Mathias explicou que o movimento indígena e algumas ONGs (entre elas o ISA) defendem uma abordagem “endógena” (de dentro para fora) na proteção desse conhecimento, em complemento a uma abordagem “defensiva” (preocupada apenas com a apropriação indevida desse saber). “Para proteger esse saber, é preciso assegurar a reprodução social dessas comunidades. Isso passa pelo direito à terra, pelo acesso aos recursos naturais, por sistemas de saúde e educação diferenciados e por alternativas econômicas de bases sustentáveis”.
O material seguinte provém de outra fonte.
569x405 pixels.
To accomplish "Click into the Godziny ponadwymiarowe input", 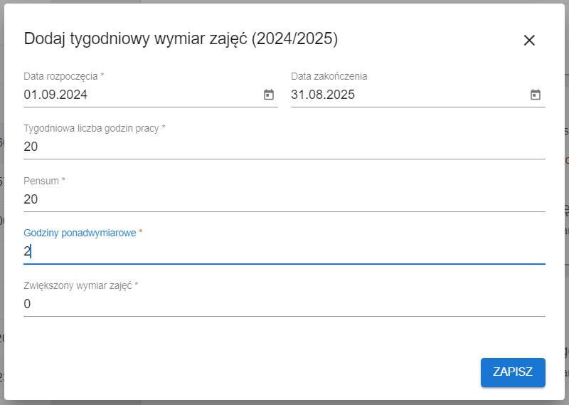I will tap(285, 251).
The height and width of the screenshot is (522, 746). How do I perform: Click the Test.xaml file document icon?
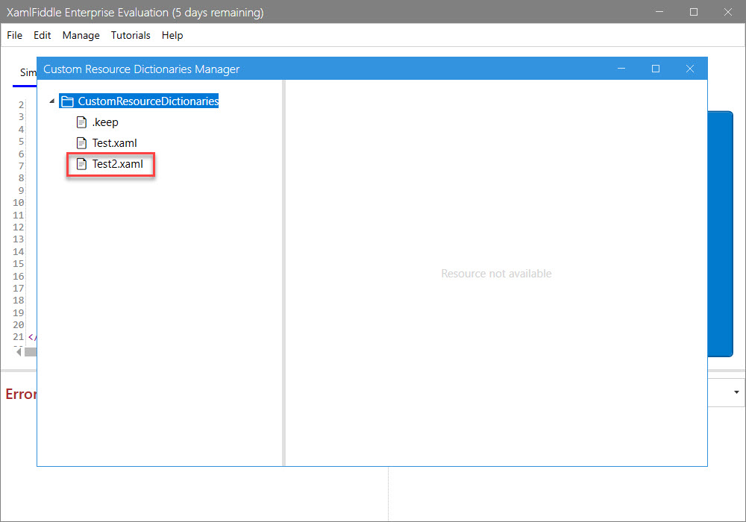pos(82,143)
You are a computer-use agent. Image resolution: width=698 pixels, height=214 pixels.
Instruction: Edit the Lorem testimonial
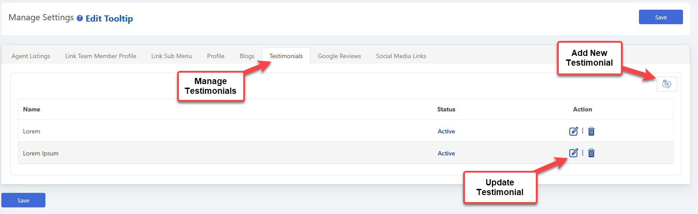(x=573, y=131)
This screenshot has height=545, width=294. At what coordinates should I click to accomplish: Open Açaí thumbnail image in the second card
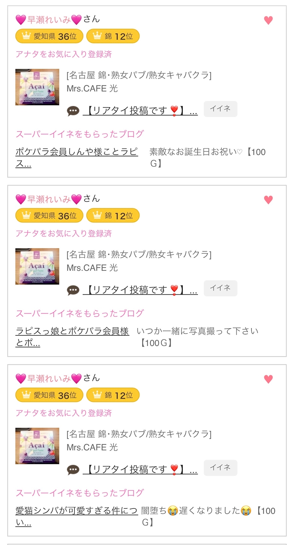click(37, 266)
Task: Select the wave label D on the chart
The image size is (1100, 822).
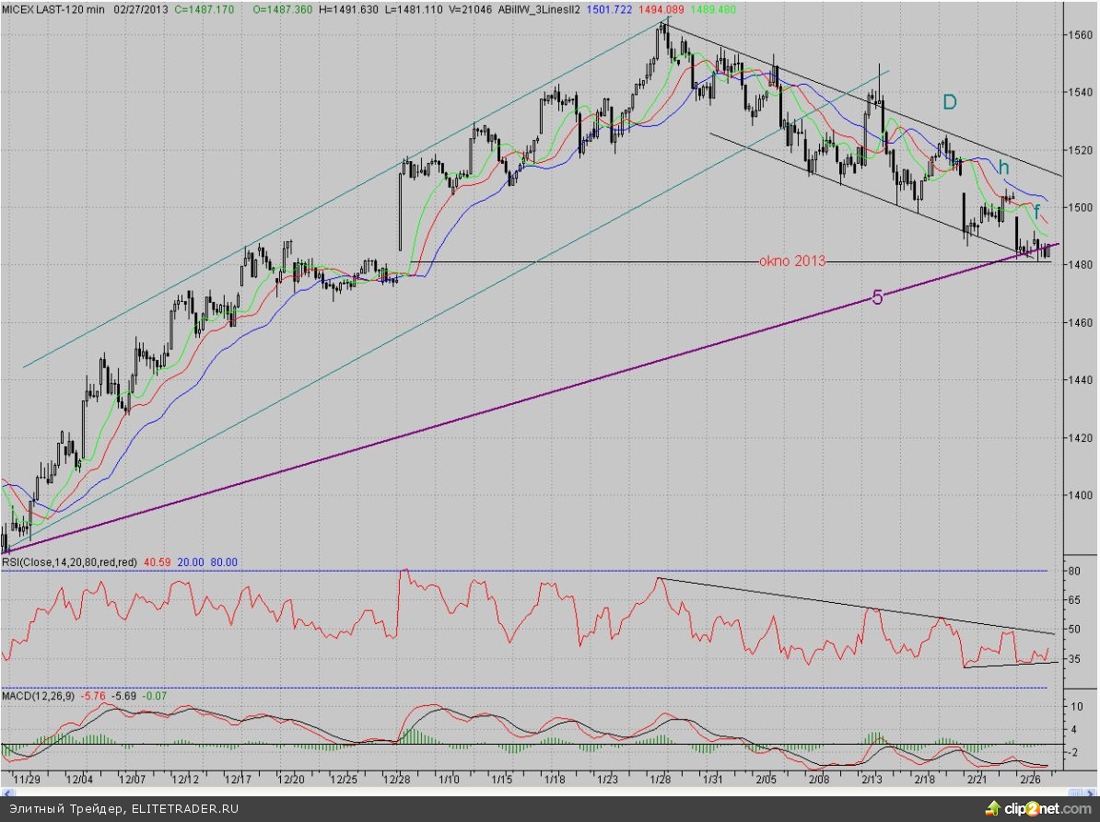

Quando a Radiobrás perguntou ao cacique Iwraru Carajá (de Tocantins) como o conhecimento do povo dele podia ser protegido, a resposta seguiu a lógica defendida por Mathias. “Antigamente, no território havia só nossos antepassados. Hoje a gente mora na ilha do Bananal e ela foi invadida. Precisamos tirar essas pessoas de lá”.

“A visão que nós defendemos é que esse sistema sui generis deveria proibir o patenteamento de produtos e tecnologias que se apropriaram de conhecimentos tradicionais para serem desenvolvidos. Isso não interromperia as pesquisas, claro, mas o resultado dela seria disponível a todos, como são os softwares livres”, argumentou Mathias. “Infelizmente hoje a única discussão forte é a da repartição de benefícios. Ou seja, os governos já não contestam mais que o saber coletivo e ancestral vire mercadoria, desde que eles também ganhem com isso.”

Mathias reconheceu, porém, que as decisões sobre patenteamento de produtos ocorrem no âmbito da Organização Mundial de Comércio (OMC) e da Organização Mundial de Propriedade Intelectual (Ompi). “A tendência lá é permitir cada vez mais a apropriação privada de saberes coletivos. O objetivo de discutir proteção dos conhecimentos tradicionais no âmbito da CDB é justamente criar uma abertura nessa visão monetarista, influenciar mudanças nas regras de propriedade intelectual”.

A COP é o órgão deliberativo da CDB, que se reúne a cada dois anos. A oitava conferência, que acontece também em Pinhais, terminará no dia 31.